■ Activity
Could you condense the paragraph beginning "In Gimmarro v. Kansas City" in the excerpt on employers' nondelegable duties below into a short bulleted list that keeps its main facts?

■ Extract to read
Though the employer’s nondelegable duties are expansive and continuing in
nature, they are not unlimited. At common law, “[e]mployers are not insurers of
the safety of employees.” Graczak v. City of St. Louis, 356 Mo. 536, 202 S.W.2d
775, 777 (1947). See also Moles, 434 S.W.2d at 754 (“[A] master is not an
insurer against injuries which a servant may incur in the discharge of his duties.”).
It follows that some workplace injuries at common law could not be attributed to
a breach of the employer’s nondelegable duties, and were instead attributable to
the fault of the injured employee or of a co-employee. To assign responsibility
for a workplace injury at common law, the necessary starting point was to first
determine whether the injury was caused by a breach of the employer’s
nondelegable duties.
6
In Gimmarro v. Kansas City, 342 Mo. 428, 116 S.W.2d 11 (1937), our Supreme
Court held that the employer breached its nondelegable duty to provide a
reasonably safe place to work. 116 S.W.2d at 12–13. The employer should have
known of the danger of requiring employees to work in trenches below excavated
rock without the presence of barricades. Id. at 13. In other words, the employer
negligently permitted a hazardous condition and an unsafe place to work. Id.
Because the employer breached its nondelegable duties, the employer was liable
in negligence when a foreman ordered the plaintiff to work in the dangerous
location. Id.
In Bender, an employee ordered an employee to detach and move a tractor from
the trailer it had been hauling, but failed to warn a third employee inside the
trailer. 276 S.W. at 405–06. The employee who disconnected and moved the
tractor failed to put down the trailer leg, causing the employee inside the trailer to
be injured when the trailer tipped forward. Id. at 406. The court concluded that
the order to detach and move the tractor from the trailer was attendant to
performing the employer’s work as directed, and that the resulting injury was thus
attributable to the employer’s nondelegable duty to see that its work as directed
was not negligently performed. Id. at 407–08. The employer was liable in
negligence, but the negligent employee was not.
The outcomes in Gimmarro and Bender are illustrative of the broad
expanse of the employer’s nondelegable duties. An employer must create a safe
work environment, and must take precautions to protect against foreseeable risks
and perils in the work environment, as in Gimmarro. And because the
nondelegable duties are continuing, tasks necessarily attendant to the employer’s
work and performed at the employer’s direction are normally chargeable to the
employer’s nondelegable duties if negligently performed, as in Bender.
However, because employers are not insurers against workplace injuries at
common law, some workplace injuries cannot be attributed to a breach of the
employer’s nondelegable duties. In Marshall v. Kansas City, 296 S.W.2d 1, 2
(Mo.1956), the Supreme Court set aside a verdict in favor of an employee
premised on the theory that the employer negligently failed to furnish safe tools
and a safe place to work. Plaintiff was injured when a co-employee, who had
been directed to get and connect a hose to a compressor by a foreman, began
shaking and pulling on the hose to remove kinks. Id. In the process, the plaintiff
became entangled in the hose, and was tripped by the jerking movements of the
hose. Id. The Supreme Court explained the difference between an employer’s
nondelegable duties and duties owed independently by a co-employee. The
lengthy discussion is instructive:
7
The employer, here the city, owes to its employees the
nondelegable duty to furnish safe tools and appliances and a
reasonably safe place to work and failing in these respects is
subject to liability for injury resulting to its employees. There
were kinks in the hose and it was necessary to get them out before
attaching the hose to the jackhammer, but there is no evidence or
claim by the appellant that the hose was defective; [Plaintiff’s]
injury came about by reason of [co-employee’s] negligent use of
the hose and not because it was defective. Likewise the place of
work was not unsafe and the hazard was not brought about by the
manner in which the work was being done; the danger came about
by reason of the manner in which [co-employee] handled the
hose.... [Co-employee’s] suddenly and unexpectedly jerking the
hose and tripping [Plaintiff] was not, of course, the exercise of
due care on his part, but it does not support the inference or
demonstrate negligence on the part of the city with respect to
either the tools furnished, place of work or the manner in which
the work was being done. In the particular circumstances it can
only be said ... that [Plaintiff’s] injuries resulted from the
negligent act of his fellow employee and not be reason of the
breach of any nondelegable duty owed by the city.

(Data entries)

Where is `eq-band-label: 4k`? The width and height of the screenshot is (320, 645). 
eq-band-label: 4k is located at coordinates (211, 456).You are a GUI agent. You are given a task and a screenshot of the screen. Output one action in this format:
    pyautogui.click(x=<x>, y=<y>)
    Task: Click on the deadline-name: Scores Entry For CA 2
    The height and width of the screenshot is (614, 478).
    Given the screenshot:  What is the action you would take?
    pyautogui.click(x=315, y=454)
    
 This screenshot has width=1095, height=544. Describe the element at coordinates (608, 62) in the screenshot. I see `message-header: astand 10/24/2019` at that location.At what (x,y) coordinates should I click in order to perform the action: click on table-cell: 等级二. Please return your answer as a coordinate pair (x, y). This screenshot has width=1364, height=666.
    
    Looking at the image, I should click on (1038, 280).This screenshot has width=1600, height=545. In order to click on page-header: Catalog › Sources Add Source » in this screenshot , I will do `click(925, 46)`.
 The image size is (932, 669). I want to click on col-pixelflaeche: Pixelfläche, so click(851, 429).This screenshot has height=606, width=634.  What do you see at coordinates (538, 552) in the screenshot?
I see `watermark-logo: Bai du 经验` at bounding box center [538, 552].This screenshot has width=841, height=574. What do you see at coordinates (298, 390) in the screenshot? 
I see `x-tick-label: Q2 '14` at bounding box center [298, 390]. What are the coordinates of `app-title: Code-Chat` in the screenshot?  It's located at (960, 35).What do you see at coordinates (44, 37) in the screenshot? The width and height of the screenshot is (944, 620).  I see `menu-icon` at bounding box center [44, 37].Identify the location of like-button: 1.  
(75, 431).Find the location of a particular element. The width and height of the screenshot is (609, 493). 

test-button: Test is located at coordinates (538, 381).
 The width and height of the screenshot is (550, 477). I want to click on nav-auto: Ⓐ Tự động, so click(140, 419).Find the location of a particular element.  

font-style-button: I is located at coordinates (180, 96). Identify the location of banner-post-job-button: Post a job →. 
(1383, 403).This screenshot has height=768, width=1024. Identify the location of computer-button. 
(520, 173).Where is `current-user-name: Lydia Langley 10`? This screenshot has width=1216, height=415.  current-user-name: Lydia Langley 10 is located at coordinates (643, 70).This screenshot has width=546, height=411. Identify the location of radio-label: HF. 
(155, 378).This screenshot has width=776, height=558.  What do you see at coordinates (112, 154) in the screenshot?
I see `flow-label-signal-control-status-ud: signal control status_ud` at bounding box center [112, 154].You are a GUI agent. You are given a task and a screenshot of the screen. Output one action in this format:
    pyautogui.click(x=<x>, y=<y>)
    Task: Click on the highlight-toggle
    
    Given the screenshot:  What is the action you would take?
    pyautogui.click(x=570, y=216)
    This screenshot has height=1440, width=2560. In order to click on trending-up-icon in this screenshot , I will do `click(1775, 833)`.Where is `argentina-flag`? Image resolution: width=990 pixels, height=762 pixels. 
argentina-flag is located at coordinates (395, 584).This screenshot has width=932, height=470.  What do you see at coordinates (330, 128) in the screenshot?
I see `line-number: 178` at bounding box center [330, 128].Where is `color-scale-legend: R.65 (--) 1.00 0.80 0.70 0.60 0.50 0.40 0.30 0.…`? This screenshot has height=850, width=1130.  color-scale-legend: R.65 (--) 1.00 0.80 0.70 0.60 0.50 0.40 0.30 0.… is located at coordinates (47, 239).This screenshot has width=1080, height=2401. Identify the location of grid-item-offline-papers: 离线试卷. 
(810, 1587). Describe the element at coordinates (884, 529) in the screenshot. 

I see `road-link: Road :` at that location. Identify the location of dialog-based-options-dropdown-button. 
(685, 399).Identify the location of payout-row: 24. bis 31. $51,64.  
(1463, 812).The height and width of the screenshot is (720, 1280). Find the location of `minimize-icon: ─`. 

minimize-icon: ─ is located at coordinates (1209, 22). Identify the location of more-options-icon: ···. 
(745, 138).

■ Exercise output
- In Gimmarro v. Kansas City, 342 Mo. 428, 116 S.W.2d 11 (1937), the Supreme Court held that the employer breached its nondelegable duty to provide a reasonably safe place to work.
- The employer should have known the danger of requiring employees to work in trenches below excavated rock without barricades.
- In doing so, the employer negligently permitted a hazardous condition and an unsafe place to work.
- Because of that breach, the employer was liable in negligence when a foreman ordered the plaintiff to work in the dangerous location.